YOUR OBJECTIVE |
What you return should be every line below, word for word, and none of the images.

SUPPLIED INFORMATION |
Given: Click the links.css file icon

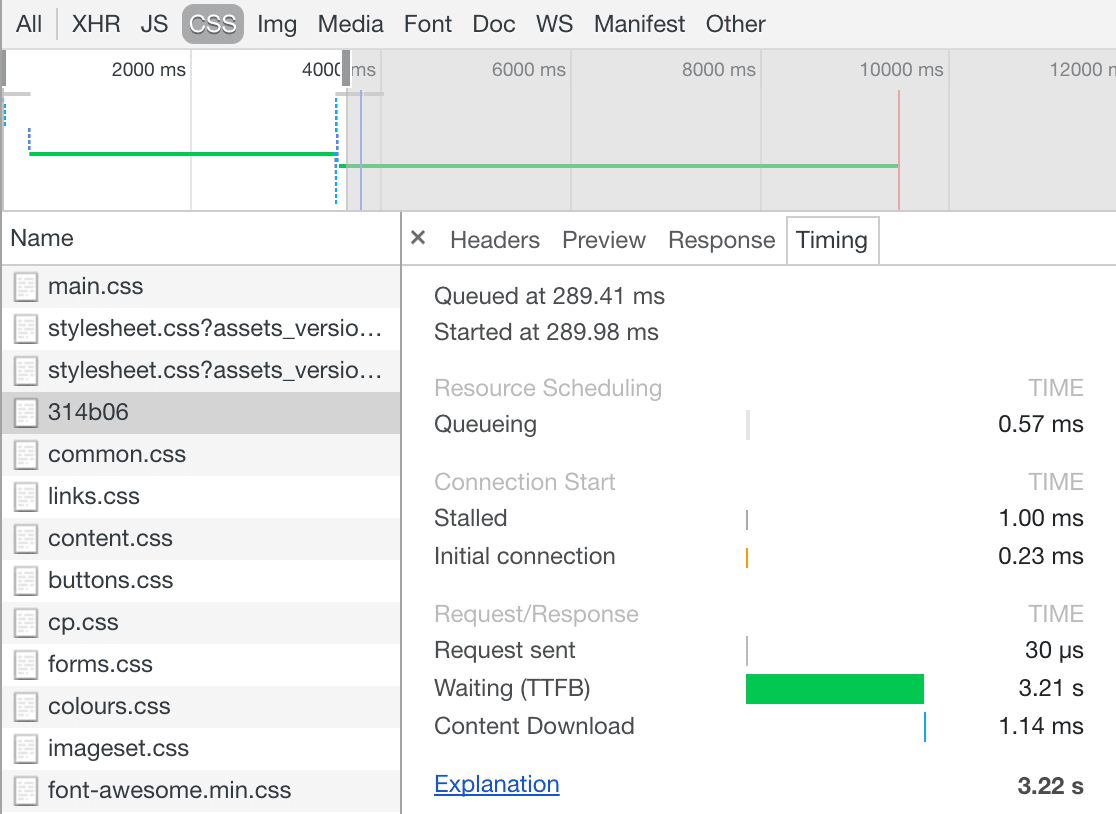Looking at the screenshot, I should coord(26,497).
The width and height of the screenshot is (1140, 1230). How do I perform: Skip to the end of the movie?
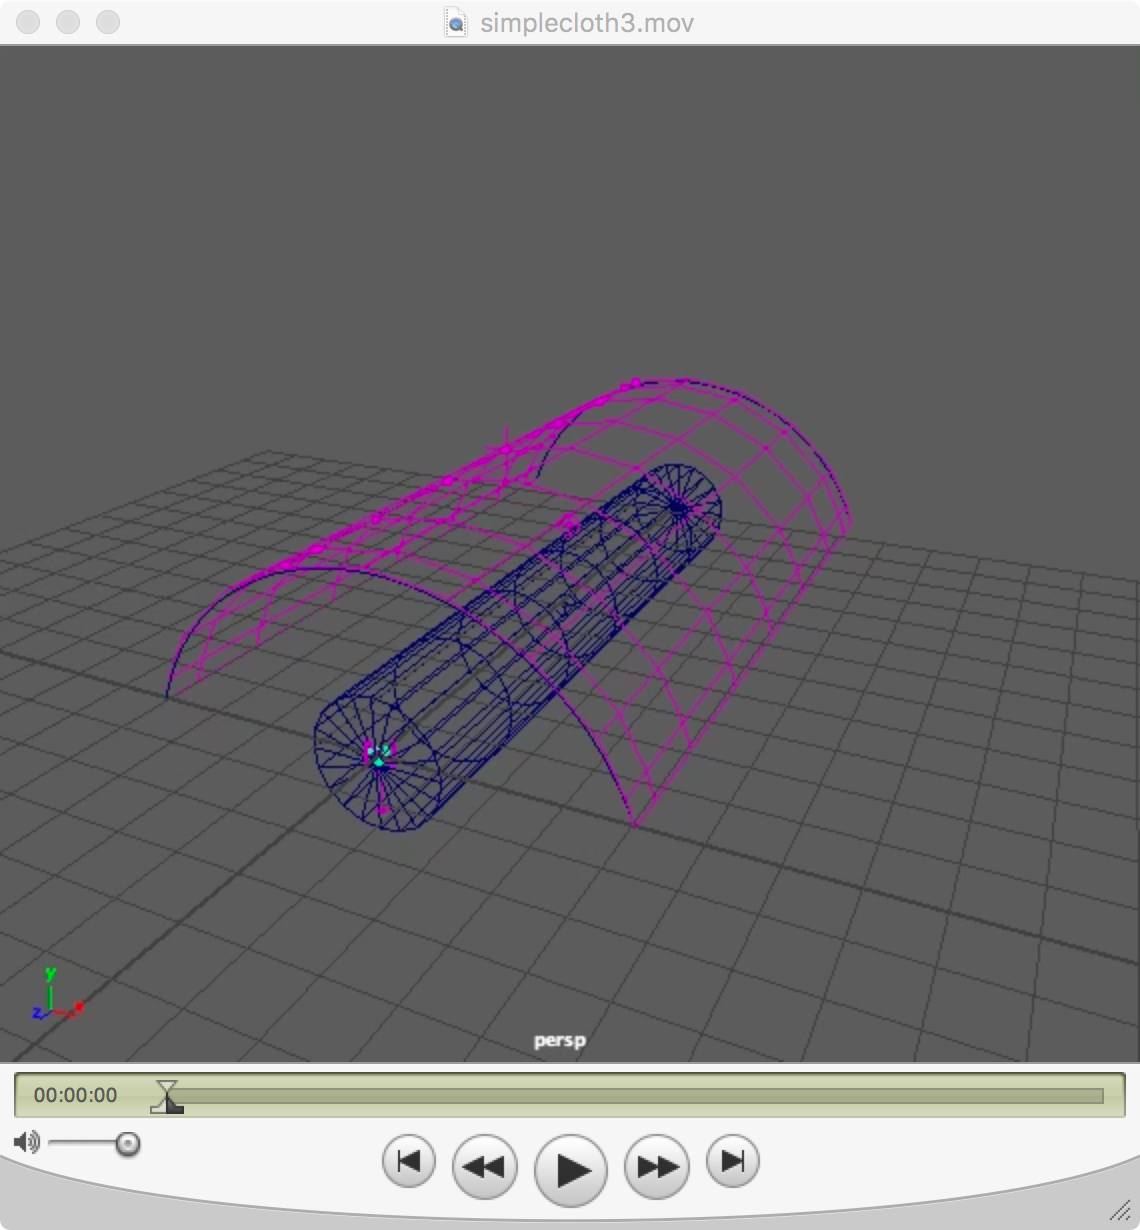732,1162
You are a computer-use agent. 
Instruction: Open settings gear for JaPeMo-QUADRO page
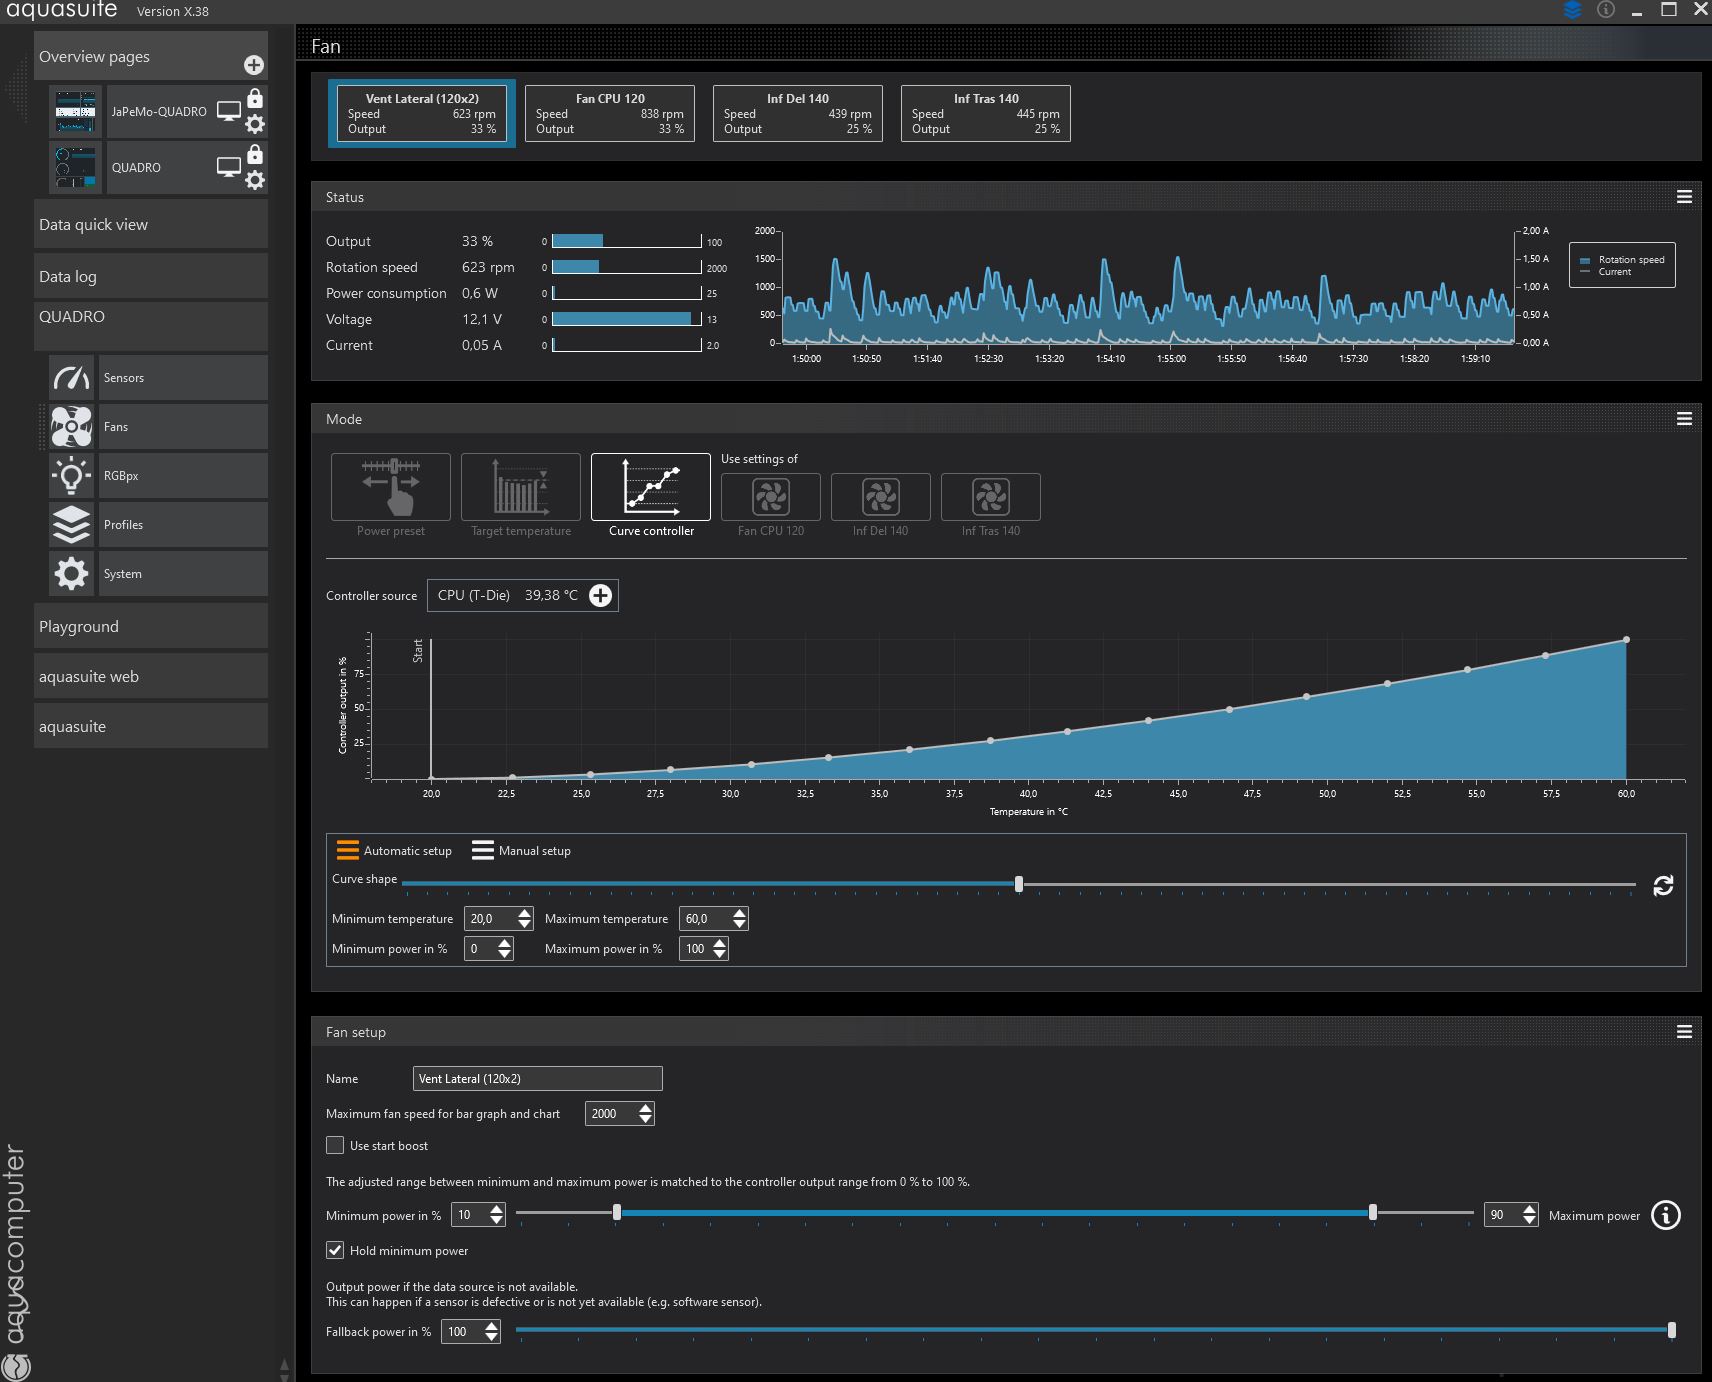pos(255,124)
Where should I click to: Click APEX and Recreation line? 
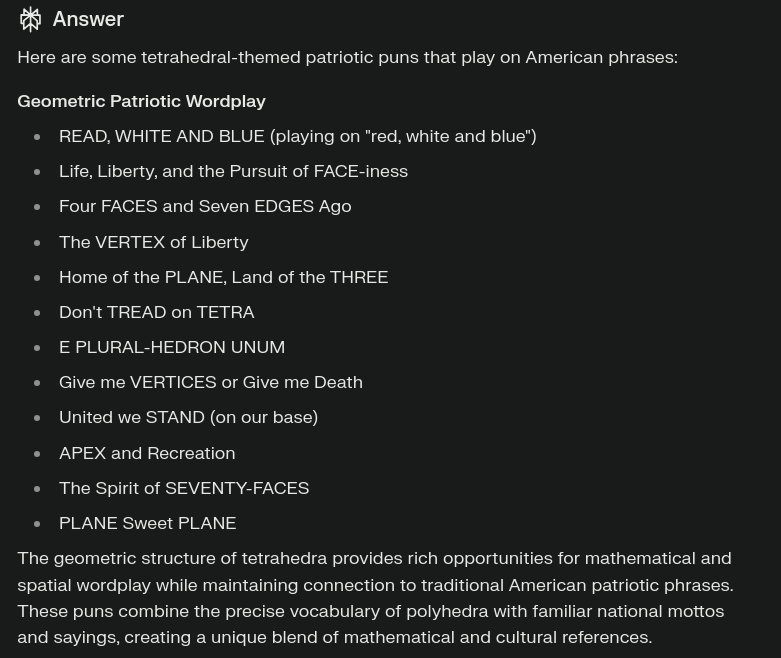pos(147,453)
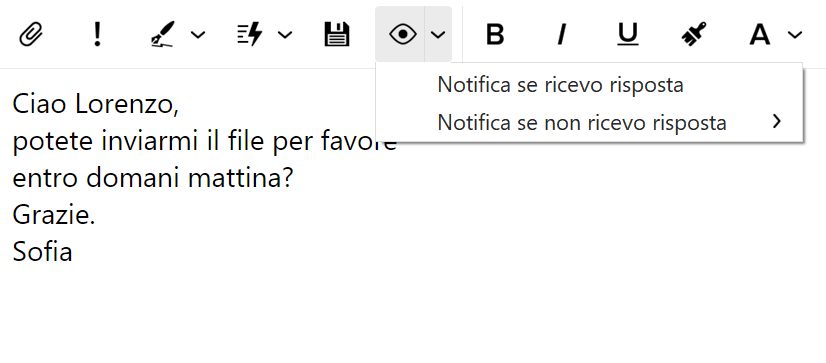Image resolution: width=826 pixels, height=363 pixels.
Task: Expand the 'non ricevo risposta' submenu arrow
Action: (x=776, y=122)
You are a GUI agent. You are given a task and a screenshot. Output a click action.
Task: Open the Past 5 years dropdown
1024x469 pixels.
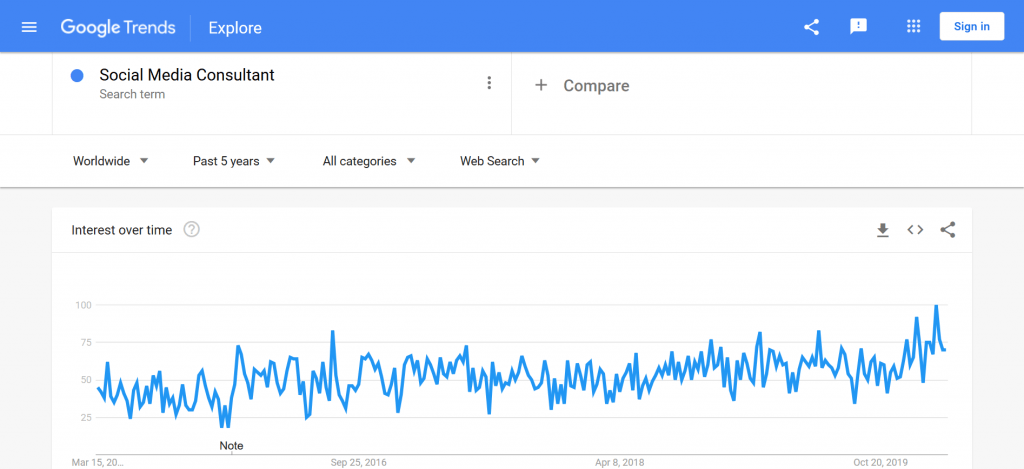pyautogui.click(x=234, y=161)
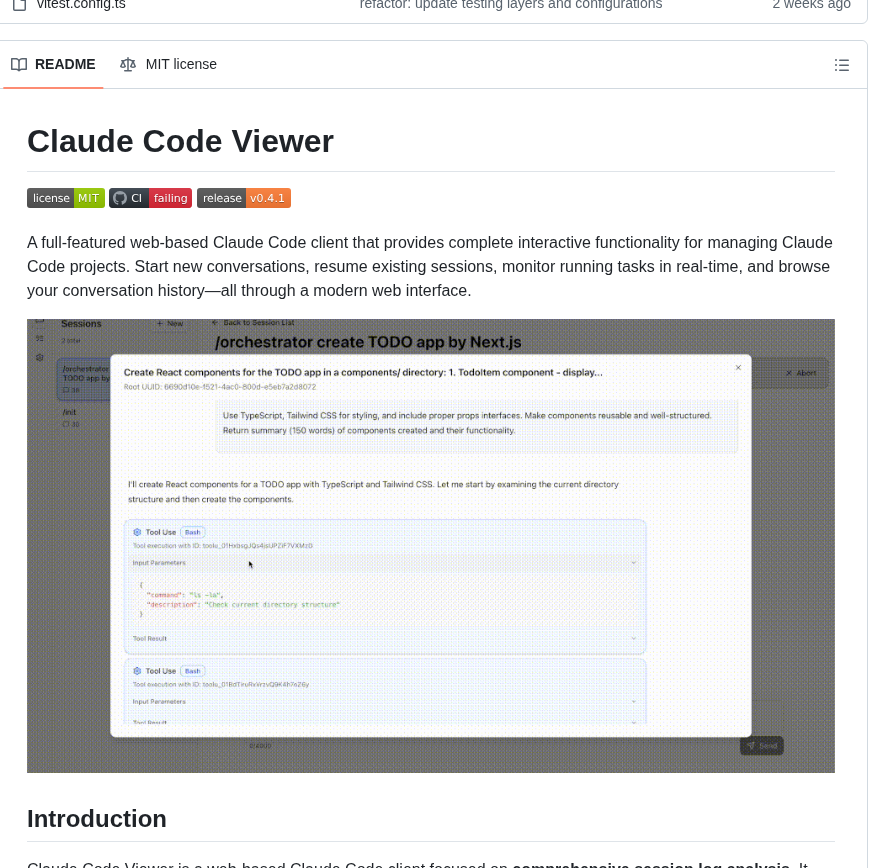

EXERCISE RESPONSE |
Given: Click the links.css file icon

Looking at the screenshot, I should coord(26,497).
The width and height of the screenshot is (1140, 1230). How do I perform: Skip to the end of the movie?
732,1162
You are a computer-use agent. 
Instruction: Open settings gear for JaPeMo-QUADRO page
pos(255,124)
Where should I click to: Click APEX and Recreation line? 
pos(147,453)
Image resolution: width=826 pixels, height=363 pixels.
Task: Expand the 'non ricevo risposta' submenu arrow
Action: (x=776, y=122)
You are a GUI agent. You are given a task and a screenshot. Output a click action.
Task: Open the Past 5 years dropdown
1024x469 pixels.
pyautogui.click(x=234, y=161)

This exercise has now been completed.